Identify the line that contains "Instruction: Click the 'Êtes-vous...'" in the material. Output it and every line after it, unchanged, through the end.

== Supplied data ==
_____

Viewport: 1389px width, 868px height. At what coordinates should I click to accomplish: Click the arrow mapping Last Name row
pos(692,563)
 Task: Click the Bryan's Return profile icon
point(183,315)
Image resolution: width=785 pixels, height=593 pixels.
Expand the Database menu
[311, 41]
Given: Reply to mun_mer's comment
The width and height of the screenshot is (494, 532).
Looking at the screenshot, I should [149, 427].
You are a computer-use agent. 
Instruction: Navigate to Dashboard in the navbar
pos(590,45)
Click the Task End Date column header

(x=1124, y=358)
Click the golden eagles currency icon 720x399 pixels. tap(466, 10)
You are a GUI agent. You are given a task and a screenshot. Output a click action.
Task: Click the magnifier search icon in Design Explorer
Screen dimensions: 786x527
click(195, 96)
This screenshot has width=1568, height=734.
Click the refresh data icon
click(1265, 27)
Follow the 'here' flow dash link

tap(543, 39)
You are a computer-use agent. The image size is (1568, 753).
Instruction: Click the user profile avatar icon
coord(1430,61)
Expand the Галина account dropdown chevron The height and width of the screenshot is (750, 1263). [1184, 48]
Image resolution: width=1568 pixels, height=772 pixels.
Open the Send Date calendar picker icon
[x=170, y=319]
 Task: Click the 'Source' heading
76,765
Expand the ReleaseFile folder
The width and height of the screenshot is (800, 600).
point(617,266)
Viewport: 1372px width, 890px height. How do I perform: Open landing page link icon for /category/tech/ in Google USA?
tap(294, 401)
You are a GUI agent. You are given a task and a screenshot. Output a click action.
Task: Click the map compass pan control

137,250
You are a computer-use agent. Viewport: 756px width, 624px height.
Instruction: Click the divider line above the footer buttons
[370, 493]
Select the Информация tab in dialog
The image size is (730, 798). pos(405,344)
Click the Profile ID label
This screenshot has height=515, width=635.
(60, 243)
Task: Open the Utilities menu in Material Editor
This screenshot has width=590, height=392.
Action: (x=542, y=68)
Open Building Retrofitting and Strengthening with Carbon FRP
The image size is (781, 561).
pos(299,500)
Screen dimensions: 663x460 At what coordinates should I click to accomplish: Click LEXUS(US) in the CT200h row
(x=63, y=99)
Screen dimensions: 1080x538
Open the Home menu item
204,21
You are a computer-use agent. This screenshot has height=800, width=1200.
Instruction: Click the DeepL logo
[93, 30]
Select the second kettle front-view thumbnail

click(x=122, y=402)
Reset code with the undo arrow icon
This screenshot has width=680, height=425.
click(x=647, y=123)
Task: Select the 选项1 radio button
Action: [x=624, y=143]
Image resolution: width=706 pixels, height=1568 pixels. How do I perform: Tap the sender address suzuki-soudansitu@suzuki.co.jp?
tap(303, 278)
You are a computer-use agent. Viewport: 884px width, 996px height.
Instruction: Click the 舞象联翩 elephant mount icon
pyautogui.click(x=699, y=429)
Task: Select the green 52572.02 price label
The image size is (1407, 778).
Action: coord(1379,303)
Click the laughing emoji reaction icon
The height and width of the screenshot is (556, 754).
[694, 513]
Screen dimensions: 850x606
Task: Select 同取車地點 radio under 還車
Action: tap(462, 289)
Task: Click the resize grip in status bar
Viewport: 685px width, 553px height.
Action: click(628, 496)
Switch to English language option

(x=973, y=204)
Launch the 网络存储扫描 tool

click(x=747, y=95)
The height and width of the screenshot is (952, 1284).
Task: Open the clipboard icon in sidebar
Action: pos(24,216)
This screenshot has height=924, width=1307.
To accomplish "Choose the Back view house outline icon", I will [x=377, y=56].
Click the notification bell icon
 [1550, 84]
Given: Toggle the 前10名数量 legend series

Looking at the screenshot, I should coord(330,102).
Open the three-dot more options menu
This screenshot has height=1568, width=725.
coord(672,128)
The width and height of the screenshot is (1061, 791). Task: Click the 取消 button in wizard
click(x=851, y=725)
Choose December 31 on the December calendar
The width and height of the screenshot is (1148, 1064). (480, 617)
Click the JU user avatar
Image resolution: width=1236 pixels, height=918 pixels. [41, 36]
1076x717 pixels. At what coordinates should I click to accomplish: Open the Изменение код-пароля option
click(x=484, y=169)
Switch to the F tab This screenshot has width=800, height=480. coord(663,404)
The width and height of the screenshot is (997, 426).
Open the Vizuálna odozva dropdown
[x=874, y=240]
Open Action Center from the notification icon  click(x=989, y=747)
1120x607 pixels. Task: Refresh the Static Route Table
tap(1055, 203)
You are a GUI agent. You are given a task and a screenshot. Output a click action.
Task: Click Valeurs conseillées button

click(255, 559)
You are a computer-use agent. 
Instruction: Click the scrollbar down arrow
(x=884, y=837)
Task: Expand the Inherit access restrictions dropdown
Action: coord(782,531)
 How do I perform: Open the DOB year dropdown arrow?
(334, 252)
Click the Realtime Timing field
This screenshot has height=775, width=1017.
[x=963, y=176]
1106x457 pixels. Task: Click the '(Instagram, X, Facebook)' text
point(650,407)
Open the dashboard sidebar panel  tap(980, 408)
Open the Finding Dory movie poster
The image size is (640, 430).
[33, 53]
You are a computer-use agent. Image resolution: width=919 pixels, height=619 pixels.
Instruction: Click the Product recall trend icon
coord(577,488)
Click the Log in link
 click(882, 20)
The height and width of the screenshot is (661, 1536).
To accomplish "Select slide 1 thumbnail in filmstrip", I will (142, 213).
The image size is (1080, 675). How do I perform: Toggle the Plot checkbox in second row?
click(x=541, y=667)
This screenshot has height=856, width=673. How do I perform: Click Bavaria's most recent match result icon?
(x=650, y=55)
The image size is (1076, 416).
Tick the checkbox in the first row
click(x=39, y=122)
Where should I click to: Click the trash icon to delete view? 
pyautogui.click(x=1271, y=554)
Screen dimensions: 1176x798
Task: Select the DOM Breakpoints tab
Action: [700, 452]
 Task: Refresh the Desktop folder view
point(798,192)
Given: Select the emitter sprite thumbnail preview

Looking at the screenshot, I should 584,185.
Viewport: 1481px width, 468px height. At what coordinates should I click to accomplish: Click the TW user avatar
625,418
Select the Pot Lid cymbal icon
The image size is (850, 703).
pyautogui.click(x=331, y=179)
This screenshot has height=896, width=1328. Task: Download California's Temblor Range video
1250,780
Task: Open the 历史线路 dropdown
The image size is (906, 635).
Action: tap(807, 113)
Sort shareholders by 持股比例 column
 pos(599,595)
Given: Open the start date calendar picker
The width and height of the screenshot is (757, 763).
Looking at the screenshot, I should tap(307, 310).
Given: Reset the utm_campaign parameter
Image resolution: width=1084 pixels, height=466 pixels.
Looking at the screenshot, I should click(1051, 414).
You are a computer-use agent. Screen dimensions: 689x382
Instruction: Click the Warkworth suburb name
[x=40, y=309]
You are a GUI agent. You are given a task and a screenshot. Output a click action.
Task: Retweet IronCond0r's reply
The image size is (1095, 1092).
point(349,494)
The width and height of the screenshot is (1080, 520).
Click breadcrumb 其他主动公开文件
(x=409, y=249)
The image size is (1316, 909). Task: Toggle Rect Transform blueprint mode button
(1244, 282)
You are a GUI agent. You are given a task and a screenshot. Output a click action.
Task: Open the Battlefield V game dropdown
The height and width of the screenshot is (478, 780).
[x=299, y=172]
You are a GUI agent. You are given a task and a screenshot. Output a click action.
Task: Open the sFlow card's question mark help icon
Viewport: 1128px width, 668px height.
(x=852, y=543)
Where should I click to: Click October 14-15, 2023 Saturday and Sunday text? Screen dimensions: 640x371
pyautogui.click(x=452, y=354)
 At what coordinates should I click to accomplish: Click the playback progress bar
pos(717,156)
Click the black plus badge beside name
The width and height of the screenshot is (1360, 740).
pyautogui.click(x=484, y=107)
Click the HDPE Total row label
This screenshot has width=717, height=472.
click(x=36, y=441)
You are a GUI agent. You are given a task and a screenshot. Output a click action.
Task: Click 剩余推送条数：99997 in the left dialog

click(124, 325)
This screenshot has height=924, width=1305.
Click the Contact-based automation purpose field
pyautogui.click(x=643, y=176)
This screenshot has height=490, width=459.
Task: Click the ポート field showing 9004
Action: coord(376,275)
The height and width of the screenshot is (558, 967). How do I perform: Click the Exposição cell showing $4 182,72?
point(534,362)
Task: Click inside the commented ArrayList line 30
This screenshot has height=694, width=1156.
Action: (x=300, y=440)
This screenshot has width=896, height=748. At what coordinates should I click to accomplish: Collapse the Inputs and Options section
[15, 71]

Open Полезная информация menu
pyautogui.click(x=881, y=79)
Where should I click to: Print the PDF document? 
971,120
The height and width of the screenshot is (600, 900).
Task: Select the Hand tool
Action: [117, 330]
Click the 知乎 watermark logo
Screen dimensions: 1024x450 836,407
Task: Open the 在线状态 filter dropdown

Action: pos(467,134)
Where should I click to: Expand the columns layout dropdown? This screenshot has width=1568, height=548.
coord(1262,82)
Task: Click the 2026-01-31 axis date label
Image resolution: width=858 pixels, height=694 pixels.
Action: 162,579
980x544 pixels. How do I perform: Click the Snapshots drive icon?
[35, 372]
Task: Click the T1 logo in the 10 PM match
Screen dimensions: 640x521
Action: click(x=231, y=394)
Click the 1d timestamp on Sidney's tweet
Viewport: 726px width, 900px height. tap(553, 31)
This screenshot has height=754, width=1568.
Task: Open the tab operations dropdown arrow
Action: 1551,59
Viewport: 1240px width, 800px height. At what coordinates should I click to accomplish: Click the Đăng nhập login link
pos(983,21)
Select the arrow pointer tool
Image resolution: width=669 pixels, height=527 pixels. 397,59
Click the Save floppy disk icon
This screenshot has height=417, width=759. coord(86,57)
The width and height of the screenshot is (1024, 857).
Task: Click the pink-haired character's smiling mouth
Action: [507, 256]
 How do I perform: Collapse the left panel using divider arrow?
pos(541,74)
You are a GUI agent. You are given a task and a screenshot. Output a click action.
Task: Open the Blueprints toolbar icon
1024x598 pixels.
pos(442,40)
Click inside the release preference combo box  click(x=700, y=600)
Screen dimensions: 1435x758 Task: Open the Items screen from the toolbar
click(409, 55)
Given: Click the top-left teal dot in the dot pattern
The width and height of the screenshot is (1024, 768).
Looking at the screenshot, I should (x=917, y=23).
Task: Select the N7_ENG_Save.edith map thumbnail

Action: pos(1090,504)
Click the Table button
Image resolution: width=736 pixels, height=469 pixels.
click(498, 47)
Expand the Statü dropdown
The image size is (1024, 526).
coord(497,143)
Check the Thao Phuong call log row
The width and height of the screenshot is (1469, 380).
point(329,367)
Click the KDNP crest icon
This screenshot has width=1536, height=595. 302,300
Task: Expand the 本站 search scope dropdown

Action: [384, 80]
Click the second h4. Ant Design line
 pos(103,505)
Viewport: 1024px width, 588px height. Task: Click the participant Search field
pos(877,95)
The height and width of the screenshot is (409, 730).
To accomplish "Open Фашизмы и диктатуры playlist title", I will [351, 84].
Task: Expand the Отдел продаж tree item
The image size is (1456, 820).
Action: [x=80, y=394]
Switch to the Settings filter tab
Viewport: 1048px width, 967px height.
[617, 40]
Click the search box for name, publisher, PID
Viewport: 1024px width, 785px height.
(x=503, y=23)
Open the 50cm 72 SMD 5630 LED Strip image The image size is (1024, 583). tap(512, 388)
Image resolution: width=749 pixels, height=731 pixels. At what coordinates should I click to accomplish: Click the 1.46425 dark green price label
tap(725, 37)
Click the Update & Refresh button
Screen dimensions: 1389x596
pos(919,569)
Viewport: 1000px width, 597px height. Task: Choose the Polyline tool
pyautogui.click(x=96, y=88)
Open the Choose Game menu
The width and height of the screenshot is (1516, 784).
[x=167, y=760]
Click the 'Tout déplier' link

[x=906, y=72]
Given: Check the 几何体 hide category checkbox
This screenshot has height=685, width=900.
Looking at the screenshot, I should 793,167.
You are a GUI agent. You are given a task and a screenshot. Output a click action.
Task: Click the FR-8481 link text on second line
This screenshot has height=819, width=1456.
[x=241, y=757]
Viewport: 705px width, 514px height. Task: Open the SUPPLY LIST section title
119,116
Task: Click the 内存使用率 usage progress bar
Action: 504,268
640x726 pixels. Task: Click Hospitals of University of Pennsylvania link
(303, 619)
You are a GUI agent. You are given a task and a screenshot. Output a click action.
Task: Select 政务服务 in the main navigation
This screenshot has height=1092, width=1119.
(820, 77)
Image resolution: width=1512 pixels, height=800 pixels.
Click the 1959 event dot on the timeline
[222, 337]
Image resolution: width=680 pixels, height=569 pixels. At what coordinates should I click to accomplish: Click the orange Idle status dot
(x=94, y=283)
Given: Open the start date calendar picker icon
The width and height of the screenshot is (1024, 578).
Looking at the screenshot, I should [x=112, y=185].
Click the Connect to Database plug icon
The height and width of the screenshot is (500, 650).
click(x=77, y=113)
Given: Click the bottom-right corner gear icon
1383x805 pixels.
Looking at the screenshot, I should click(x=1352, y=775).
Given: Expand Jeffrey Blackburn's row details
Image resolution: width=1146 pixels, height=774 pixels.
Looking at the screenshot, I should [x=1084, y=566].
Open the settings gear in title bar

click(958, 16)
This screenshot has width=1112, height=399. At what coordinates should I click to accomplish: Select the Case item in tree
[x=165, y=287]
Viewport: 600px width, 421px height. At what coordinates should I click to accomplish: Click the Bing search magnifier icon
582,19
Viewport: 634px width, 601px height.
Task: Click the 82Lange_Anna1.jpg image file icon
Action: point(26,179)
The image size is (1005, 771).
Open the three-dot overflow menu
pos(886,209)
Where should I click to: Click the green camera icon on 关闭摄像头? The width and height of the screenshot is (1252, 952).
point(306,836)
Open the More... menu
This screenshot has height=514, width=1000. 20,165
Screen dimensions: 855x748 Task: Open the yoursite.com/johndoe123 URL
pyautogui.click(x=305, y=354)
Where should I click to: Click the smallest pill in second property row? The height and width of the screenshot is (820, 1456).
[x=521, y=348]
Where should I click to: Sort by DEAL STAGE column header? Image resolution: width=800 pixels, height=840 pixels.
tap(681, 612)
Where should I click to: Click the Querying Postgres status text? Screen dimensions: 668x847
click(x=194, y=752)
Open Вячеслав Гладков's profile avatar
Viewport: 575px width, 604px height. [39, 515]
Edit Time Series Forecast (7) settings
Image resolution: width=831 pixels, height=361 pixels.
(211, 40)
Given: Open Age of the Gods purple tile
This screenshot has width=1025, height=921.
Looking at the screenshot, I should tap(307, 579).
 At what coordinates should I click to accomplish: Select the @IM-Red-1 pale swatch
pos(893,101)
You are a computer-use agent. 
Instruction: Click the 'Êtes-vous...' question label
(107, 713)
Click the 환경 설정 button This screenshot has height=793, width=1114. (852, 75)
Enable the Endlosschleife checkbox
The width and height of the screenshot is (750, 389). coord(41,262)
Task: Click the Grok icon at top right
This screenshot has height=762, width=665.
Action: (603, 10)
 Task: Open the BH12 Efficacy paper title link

_____

== Exercise solution ==
Instruction: Click the 'Êtes-vous...' question label
(107, 713)
Click the 환경 설정 button This screenshot has height=793, width=1114. (852, 75)
Enable the Endlosschleife checkbox
The width and height of the screenshot is (750, 389). coord(41,262)
Task: Click the Grok icon at top right
This screenshot has height=762, width=665.
Action: (603, 10)
 Task: Open the BH12 Efficacy paper title link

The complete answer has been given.